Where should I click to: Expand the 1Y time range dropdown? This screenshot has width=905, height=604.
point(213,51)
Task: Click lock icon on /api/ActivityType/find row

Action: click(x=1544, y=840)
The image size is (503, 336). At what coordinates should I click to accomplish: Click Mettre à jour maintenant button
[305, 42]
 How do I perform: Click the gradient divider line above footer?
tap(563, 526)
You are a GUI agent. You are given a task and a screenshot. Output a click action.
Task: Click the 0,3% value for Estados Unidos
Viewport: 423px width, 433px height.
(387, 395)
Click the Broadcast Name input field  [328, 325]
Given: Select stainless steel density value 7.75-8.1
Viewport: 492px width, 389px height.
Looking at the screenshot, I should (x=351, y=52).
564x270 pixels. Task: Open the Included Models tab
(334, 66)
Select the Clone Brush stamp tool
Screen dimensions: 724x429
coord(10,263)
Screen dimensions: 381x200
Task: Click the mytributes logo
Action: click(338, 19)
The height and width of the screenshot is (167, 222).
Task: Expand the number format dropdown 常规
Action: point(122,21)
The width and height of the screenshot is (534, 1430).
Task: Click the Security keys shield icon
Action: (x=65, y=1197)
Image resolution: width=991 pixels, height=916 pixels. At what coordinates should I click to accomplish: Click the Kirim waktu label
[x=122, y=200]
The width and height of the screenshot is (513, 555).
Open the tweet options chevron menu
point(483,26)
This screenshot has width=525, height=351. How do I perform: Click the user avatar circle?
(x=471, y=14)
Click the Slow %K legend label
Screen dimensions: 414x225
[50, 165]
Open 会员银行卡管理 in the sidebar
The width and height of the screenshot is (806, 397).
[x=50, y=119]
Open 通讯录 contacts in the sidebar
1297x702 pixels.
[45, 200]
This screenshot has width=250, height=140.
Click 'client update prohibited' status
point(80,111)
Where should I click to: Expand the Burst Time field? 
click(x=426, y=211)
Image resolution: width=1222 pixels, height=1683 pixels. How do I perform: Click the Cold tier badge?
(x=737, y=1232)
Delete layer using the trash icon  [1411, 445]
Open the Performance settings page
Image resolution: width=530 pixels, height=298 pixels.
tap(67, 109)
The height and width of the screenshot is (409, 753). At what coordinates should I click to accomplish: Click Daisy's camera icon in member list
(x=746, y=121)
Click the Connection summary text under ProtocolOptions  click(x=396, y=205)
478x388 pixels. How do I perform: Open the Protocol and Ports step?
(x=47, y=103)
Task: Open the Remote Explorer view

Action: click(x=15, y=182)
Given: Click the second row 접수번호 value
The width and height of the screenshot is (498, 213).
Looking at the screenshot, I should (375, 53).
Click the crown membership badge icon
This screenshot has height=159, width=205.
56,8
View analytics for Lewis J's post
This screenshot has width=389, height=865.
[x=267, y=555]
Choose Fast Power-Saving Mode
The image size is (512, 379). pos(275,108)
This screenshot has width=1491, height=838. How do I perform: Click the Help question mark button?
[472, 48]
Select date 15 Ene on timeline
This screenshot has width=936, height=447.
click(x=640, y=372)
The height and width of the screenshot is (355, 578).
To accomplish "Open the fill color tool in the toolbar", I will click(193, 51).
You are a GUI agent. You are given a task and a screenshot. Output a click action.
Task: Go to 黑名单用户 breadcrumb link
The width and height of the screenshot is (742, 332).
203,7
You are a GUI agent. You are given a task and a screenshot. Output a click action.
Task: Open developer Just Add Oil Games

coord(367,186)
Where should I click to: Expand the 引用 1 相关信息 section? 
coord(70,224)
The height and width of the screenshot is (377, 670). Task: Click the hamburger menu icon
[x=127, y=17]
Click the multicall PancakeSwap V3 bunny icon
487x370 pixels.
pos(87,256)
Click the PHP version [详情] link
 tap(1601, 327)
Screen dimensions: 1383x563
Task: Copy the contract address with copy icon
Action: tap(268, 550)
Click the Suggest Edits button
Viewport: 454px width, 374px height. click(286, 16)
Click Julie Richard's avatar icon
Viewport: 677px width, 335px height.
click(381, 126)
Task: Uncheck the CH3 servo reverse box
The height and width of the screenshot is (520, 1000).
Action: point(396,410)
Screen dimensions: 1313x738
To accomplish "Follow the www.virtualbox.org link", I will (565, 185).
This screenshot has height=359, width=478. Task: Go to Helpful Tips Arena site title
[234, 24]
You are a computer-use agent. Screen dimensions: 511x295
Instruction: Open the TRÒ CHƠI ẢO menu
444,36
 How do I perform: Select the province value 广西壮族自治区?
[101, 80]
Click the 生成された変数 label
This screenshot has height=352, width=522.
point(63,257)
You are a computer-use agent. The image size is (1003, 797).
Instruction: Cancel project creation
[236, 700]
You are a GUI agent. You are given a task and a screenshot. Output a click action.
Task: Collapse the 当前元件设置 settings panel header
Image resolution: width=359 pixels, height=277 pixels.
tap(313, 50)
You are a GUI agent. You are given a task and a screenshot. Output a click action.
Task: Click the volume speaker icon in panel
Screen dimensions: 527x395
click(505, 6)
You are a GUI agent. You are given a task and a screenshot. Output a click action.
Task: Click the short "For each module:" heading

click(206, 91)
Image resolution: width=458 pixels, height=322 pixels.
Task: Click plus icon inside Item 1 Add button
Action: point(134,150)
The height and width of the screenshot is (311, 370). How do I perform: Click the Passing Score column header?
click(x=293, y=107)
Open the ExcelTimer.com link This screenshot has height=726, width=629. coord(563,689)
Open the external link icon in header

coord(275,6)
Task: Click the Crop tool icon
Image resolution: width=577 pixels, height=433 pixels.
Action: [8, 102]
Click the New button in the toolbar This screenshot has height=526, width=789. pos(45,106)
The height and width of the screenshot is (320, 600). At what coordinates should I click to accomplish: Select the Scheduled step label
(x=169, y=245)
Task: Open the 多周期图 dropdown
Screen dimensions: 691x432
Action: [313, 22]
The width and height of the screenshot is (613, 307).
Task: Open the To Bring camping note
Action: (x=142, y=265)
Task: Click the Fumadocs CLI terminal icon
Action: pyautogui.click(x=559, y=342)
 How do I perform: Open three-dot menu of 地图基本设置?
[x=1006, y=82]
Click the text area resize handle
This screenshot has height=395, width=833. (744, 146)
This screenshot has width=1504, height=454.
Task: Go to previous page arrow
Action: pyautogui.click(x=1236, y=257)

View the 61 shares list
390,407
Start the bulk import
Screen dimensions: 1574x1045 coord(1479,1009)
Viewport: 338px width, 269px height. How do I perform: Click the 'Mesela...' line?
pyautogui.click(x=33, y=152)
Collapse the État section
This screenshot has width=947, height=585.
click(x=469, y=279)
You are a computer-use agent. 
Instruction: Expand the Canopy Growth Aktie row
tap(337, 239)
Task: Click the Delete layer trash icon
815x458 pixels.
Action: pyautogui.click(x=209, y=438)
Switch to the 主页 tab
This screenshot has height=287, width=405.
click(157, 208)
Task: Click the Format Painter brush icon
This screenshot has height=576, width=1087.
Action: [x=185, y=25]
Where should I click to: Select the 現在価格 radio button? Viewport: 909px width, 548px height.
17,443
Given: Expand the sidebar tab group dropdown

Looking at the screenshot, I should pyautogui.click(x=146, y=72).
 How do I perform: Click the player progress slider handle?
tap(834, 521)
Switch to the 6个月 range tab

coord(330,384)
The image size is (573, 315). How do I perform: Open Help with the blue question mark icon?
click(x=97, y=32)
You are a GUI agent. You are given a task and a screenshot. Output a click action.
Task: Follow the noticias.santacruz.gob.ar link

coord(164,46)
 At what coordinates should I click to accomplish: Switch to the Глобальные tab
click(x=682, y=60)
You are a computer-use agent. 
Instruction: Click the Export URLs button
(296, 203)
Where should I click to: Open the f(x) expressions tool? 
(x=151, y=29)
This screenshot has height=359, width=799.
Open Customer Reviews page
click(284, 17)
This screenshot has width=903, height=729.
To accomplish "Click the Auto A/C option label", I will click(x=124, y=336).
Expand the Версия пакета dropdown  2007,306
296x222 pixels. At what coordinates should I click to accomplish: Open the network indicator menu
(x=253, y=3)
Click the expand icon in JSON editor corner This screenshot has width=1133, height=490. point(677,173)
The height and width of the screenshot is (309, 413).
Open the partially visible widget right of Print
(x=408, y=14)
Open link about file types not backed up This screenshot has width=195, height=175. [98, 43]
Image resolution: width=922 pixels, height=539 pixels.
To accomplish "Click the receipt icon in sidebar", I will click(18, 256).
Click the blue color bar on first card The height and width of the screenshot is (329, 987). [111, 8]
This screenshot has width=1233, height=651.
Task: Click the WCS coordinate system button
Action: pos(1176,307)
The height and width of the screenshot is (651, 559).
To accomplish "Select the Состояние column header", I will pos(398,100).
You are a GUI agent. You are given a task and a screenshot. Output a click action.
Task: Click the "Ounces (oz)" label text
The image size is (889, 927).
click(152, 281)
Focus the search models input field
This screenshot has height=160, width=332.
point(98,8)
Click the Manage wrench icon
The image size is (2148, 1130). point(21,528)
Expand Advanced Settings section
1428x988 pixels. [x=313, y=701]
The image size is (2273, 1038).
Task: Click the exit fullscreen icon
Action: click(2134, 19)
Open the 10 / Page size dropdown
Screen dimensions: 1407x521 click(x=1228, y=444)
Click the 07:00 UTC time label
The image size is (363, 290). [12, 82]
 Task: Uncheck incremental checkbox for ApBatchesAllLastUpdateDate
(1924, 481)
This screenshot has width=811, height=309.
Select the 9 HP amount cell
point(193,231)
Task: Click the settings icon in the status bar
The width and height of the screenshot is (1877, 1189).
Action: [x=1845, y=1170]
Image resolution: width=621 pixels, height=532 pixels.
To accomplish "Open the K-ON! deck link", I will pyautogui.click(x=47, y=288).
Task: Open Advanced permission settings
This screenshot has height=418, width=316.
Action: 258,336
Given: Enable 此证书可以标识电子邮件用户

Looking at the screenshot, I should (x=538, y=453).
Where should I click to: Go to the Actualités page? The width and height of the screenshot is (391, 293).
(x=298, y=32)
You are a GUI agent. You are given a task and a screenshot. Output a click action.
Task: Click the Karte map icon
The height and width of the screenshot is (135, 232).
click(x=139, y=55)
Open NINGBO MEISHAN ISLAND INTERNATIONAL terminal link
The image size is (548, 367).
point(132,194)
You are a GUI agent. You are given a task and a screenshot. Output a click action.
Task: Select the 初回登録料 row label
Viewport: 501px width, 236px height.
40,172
++++++++++
## Exercise goal:
Copy the data from the line with "How do I perform: Click the gradient" up to and including the line with "Looking at the screenshot, I should (x=351, y=52).", changing "Viewport" to "Window" and leaving everything else as it is. Give only those lines.

## Correct result:
 How do I perform: Click the gradient divider line above footer?
tap(563, 526)
You are a GUI agent. You are given a task and a screenshot. Output a click action.
Task: Click the 0,3% value for Estados Unidos
Window: 423px width, 433px height.
(387, 395)
Click the Broadcast Name input field  [328, 325]
Given: Select stainless steel density value 7.75-8.1
Window: 492px width, 389px height.
Looking at the screenshot, I should (x=351, y=52).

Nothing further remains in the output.